As a candidate, Obama opposed the use of "enhanced interrogation techniques," which he called torture, and described Guantanamo Bay as a recruiting tool for al-Qaida. In 2009, his attorney general, Eric Holder, reopened criminal investigations of CIA interrogators who had been investigated previously but, for good reason, were not charged.
Yet in the white paper, Holder's Justice Department signed off on Obama's or "an informed high-level" official's ordering the death of Americans who pose an "imminent threat" abroad. The paper also loosened the definition of "imminent threat."
"What's the greater deprivation of liberties," asked University of California, Berkeley law professor John Yoo -- who wrote some of the Bush Justice Department's legal opinions that authorized CIA use of enhanced interrogation techniques -- waterboarding or incinerating?

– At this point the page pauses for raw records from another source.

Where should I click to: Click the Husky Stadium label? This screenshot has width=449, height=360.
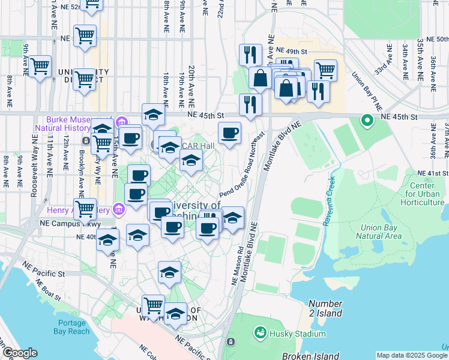[298, 334]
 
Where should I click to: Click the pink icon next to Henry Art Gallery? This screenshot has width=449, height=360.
[119, 209]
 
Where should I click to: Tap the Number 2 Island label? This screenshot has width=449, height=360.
[325, 309]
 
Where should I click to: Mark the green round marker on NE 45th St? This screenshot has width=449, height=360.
[367, 121]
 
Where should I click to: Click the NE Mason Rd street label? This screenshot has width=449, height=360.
[236, 266]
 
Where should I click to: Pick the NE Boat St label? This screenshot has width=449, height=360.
[44, 295]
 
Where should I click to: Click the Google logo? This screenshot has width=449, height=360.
[20, 353]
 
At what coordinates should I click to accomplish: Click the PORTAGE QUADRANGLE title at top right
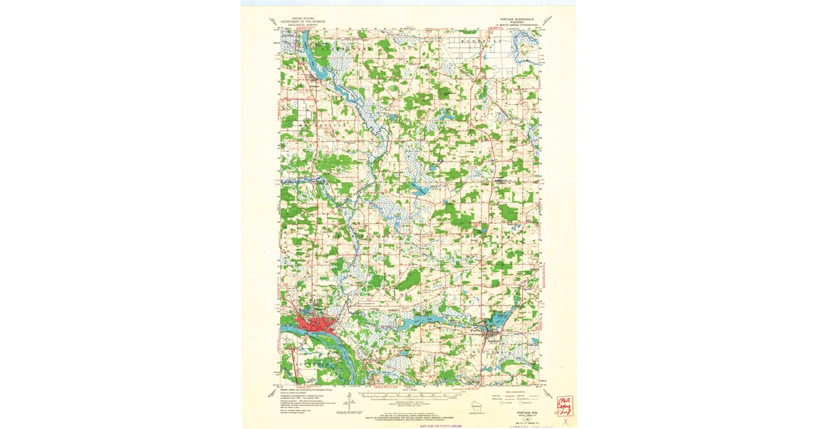coord(515,19)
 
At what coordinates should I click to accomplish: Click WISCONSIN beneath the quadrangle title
coord(515,22)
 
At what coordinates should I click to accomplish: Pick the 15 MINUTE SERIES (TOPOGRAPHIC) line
coord(515,26)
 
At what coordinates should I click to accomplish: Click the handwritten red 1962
coord(564,398)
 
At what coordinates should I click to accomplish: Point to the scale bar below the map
coord(409,393)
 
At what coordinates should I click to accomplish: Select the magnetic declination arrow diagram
coord(349,402)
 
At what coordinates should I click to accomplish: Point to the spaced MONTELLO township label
coord(477,41)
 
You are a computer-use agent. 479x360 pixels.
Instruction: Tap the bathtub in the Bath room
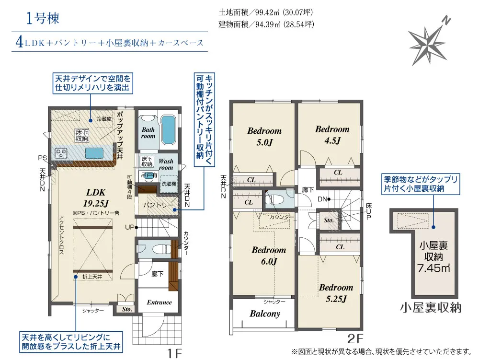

I'd say the latter. I'd add that the CIA waterboarded three top al-Qaida detainees and then stopped the practice in 2003. The apoplectic left demanded investigations and prosecutions.
Those concerned about the Bush policies, ACLU attorney Hina Shamsi noted, "should be just as concerned, if not more, with (the paper's) claim of expansive killing authority far from any battlefield."
Under Obama, The New York Times reports, U.S. drone attacks have killed at least 24 people in Yemen in this year alone. Some were innocent. Yet there have been no congressional hearings.
After the 2011 drone strike in Yemen that killed three Americans -- al-Qaida operative Anwar al-Awlaki, his 16-year-old son and radical cleric Samir Khan -- Senate committees requested an explanation. In June, the Department of Justice responded with this unclassified document.